Additional, optional arguments:
- `-g`, `--gtf-source`: Specify the source for GTF output files. Defaults to `atg`
- `-r`, `--reference`: Path of a reference genome fasta file. Required for fasta output
- `-c`, `--genetic-code`: Specify which genetic code to use for translating the transcripts. Genetic codes can be specified per chromosome by specifying the chromsome and the code, separated by `:` (e.g. `-c chrM:vertebrate mitochondrial`).

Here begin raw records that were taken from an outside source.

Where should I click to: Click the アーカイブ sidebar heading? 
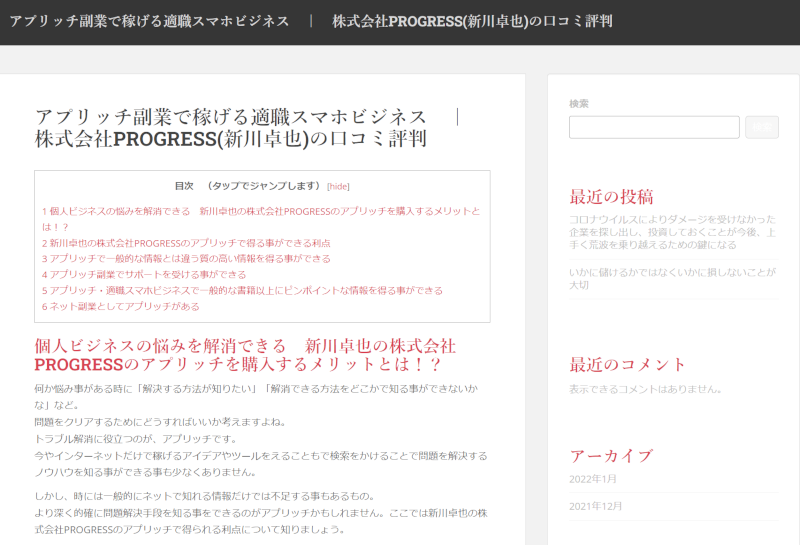click(611, 456)
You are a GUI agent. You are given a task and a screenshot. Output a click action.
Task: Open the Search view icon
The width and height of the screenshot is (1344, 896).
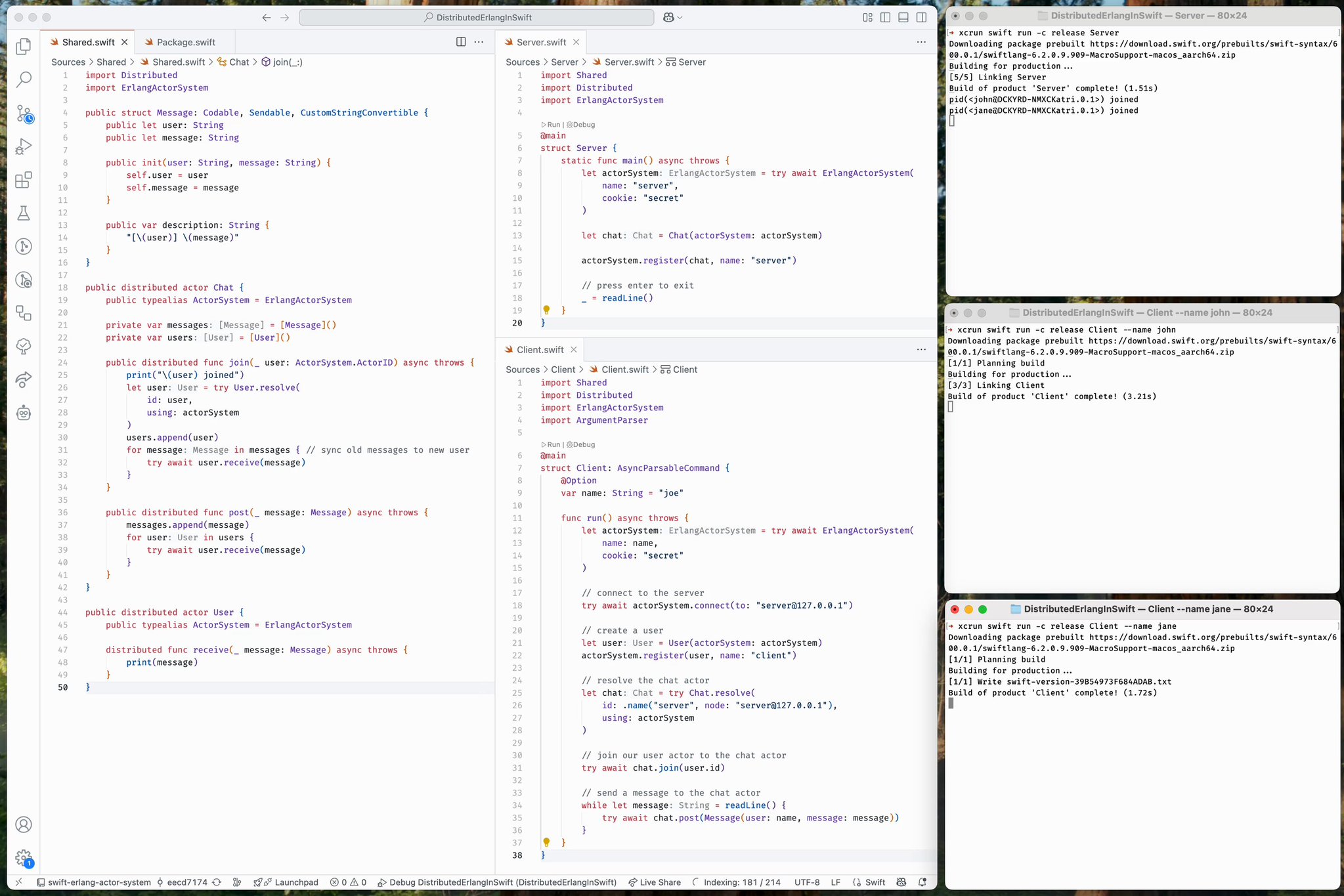(x=24, y=80)
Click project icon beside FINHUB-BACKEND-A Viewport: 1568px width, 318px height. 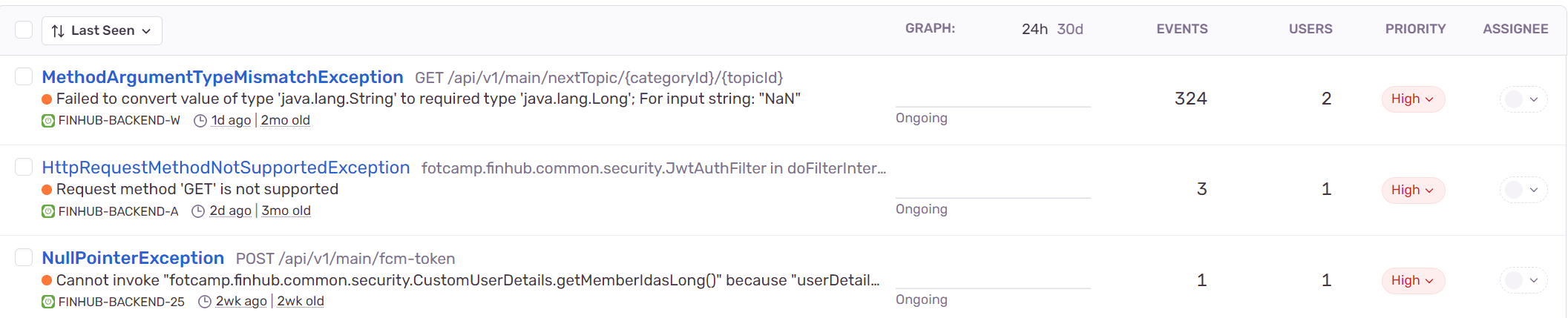click(x=48, y=211)
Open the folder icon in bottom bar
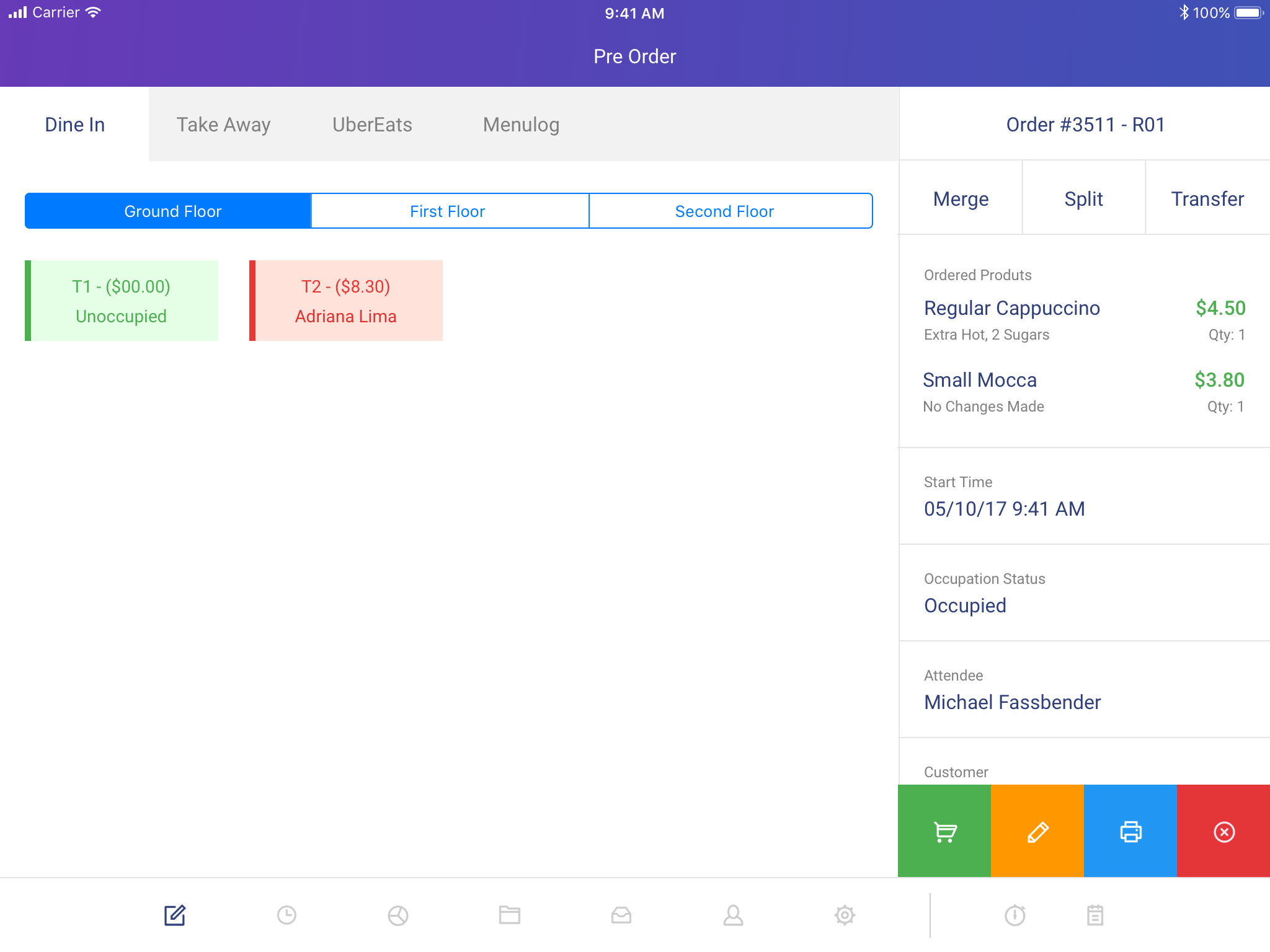The width and height of the screenshot is (1270, 952). point(510,915)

They can also be specified for all chromsomes by omitting the chromosome (e.g. `-c vertebrate mitochondrial`). The argument can be specified multiple times (e.g: `-c "standard" -c "chrM:vertebrate mitochondrial" -c "chrAYN:alternative yeast nuclear"`). The code names are based on the `name` field from the [NCBI specs](https://www.ncbi.nlm.nih.gov/IEB/ToolBox/C_DOC/lxr/source/data/gc.prt) but all lowercase characters. Alternatively, you can also specify the amino acid lookup table directly: `-c "chrM:FFLLSSSSYY**CCWWLLLLPPPPHHQQRRRRIIMMTTTTNNKKSS**VVVVAAAADDEEGGGG"`. Defaults to `standard`.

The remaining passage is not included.